■ INSTRUCTIONS TO FOLLOW: Starting at the line that has "Pembersih udara terbaik. (92, 2031)" and stopping after the line that has "返回首页 (80, 54)", reproduce the listing below exactly; omit everything else.
[[ INPUT MATERIAL open ]]
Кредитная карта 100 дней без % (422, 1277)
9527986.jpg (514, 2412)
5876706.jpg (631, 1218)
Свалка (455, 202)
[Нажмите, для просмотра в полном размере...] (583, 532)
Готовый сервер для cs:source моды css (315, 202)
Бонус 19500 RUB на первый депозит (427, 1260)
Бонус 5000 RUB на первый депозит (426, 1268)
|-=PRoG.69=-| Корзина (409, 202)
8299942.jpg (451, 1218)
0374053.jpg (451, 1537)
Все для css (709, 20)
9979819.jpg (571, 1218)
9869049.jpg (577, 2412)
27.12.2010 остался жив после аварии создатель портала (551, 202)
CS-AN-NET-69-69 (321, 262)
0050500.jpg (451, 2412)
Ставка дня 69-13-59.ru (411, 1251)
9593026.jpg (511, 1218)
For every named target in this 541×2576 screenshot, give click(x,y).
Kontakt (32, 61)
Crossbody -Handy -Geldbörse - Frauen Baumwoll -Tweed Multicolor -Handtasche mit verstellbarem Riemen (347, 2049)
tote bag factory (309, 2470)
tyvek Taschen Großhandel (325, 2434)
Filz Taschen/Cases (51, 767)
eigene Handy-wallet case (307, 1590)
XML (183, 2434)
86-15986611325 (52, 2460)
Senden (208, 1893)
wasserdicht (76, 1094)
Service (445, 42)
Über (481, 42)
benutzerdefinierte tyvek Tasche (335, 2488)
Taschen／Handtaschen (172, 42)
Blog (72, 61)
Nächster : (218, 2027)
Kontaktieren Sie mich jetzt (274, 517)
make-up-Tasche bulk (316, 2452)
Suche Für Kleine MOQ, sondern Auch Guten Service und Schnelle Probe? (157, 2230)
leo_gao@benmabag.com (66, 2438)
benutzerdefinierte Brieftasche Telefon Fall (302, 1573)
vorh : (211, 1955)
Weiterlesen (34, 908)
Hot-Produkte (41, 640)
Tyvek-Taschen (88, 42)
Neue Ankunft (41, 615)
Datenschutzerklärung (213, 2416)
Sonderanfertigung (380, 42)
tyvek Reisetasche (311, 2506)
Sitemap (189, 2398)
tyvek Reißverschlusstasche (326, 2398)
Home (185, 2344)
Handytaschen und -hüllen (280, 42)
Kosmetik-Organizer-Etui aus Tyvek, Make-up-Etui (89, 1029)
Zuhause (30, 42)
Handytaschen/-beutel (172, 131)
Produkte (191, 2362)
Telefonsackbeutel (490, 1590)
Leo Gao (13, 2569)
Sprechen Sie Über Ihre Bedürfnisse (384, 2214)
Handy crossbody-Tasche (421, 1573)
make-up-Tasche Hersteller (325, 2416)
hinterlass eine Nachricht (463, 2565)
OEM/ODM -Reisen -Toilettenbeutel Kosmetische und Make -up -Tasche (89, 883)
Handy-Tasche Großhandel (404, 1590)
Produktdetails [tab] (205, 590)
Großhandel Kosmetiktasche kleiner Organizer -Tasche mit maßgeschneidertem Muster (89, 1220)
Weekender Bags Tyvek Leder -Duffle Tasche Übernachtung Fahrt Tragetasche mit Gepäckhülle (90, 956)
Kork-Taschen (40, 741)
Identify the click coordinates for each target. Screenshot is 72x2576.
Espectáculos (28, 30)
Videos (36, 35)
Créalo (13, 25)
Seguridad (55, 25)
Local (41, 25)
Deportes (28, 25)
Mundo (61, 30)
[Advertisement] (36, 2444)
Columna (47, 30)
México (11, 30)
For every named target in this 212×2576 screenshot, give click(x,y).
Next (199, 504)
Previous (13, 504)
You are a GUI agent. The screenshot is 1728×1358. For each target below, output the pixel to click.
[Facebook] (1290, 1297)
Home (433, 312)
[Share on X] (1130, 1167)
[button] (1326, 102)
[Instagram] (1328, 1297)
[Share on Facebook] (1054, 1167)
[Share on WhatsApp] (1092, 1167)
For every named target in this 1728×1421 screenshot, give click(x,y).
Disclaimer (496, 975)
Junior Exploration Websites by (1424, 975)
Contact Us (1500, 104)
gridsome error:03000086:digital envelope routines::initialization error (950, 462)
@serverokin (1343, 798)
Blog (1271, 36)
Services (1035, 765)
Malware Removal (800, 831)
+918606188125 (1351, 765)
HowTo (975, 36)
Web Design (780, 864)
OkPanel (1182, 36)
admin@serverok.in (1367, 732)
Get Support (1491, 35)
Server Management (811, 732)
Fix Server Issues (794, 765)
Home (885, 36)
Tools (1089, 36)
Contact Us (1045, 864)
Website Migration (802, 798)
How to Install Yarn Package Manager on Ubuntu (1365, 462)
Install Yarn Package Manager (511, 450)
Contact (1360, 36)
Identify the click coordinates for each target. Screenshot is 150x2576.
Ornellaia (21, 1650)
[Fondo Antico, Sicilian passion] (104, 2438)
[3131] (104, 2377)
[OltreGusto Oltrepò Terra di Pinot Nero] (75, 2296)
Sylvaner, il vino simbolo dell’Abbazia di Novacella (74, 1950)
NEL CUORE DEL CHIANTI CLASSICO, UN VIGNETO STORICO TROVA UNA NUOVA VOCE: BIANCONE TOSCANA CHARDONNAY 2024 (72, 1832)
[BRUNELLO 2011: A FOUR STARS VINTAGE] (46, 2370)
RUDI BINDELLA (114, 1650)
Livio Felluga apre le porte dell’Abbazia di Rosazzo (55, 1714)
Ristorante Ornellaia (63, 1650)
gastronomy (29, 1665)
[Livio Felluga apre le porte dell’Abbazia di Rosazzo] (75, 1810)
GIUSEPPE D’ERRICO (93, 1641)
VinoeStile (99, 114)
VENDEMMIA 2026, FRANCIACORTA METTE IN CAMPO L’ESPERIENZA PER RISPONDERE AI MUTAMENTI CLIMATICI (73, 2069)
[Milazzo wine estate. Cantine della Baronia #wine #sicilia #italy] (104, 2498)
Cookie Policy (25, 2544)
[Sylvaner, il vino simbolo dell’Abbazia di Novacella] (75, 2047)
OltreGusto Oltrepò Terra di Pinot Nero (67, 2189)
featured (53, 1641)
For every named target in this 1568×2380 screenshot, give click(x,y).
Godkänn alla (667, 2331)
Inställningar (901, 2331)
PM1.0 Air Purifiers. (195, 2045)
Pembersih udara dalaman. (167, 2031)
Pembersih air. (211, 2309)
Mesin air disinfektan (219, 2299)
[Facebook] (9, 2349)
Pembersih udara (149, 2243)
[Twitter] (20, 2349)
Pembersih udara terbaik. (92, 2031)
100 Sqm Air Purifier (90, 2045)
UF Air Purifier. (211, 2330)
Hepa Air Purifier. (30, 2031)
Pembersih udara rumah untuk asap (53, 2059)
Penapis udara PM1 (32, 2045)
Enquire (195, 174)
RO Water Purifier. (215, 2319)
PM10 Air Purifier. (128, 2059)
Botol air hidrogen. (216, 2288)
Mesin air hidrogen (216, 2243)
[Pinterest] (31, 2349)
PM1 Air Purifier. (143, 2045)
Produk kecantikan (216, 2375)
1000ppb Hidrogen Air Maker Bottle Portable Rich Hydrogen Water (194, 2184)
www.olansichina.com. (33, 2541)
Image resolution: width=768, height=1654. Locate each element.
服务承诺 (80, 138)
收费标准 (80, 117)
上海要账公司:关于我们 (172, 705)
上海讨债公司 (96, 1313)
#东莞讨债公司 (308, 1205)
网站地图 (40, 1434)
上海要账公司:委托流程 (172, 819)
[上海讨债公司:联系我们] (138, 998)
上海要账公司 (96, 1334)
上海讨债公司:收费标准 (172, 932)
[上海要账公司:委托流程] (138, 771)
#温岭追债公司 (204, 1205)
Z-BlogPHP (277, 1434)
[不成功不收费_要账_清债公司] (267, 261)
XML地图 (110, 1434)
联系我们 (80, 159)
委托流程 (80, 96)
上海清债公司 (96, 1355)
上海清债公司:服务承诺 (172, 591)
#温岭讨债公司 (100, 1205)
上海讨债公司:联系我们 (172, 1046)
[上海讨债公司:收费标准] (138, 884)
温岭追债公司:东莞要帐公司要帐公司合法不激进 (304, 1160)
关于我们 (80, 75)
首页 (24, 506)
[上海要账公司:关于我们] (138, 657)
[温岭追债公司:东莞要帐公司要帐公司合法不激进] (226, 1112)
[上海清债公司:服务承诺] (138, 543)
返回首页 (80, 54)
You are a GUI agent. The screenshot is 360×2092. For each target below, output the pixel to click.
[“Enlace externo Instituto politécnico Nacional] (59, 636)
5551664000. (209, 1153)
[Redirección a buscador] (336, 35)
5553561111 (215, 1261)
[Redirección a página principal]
[[ INPUT MATERIAL closed ]]
■ WRITTEN ANSWER:
Pembersih udara terbaik. (92, 2031)
100 Sqm Air Purifier (90, 2045)
UF Air Purifier. (211, 2330)
Hepa Air Purifier. (30, 2031)
Pembersih udara rumah untuk asap (53, 2059)
Penapis udara PM1 (32, 2045)
Enquire (195, 174)
RO Water Purifier. (215, 2319)
PM10 Air Purifier. (128, 2059)
Botol air hidrogen. (216, 2288)
Mesin air hidrogen (216, 2243)
[Pinterest] (31, 2349)
PM1 Air Purifier. (143, 2045)
Produk kecantikan (216, 2375)
1000ppb Hidrogen Air Maker Bottle Portable Rich Hydrogen Water (194, 2184)
www.olansichina.com. (33, 2541)
Image resolution: width=768, height=1654. Locate each element.
服务承诺 (80, 138)
收费标准 (80, 117)
上海要账公司:关于我们 (172, 705)
上海讨债公司 (96, 1313)
#东莞讨债公司 (308, 1205)
网站地图 (40, 1434)
上海要账公司:委托流程 (172, 819)
[上海讨债公司:联系我们] (138, 998)
上海要账公司 (96, 1334)
上海讨债公司:收费标准 (172, 932)
[上海要账公司:委托流程] (138, 771)
#温岭追债公司 (204, 1205)
Z-BlogPHP (277, 1434)
[不成功不收费_要账_清债公司] (267, 261)
XML地图 (110, 1434)
联系我们 (80, 159)
委托流程 (80, 96)
上海清债公司 (96, 1355)
上海清债公司:服务承诺 (172, 591)
#温岭讨债公司 (100, 1205)
上海讨债公司:联系我们 (172, 1046)
[上海讨债公司:收费标准] (138, 884)
温岭追债公司:东莞要帐公司要帐公司合法不激进 (304, 1160)
关于我们 (80, 75)
首页 (24, 506)
[上海要账公司:关于我们] (138, 657)
[温岭追债公司:东莞要帐公司要帐公司合法不激进] (226, 1112)
[上海清债公司:服务承诺] (138, 543)
返回首页 (80, 54)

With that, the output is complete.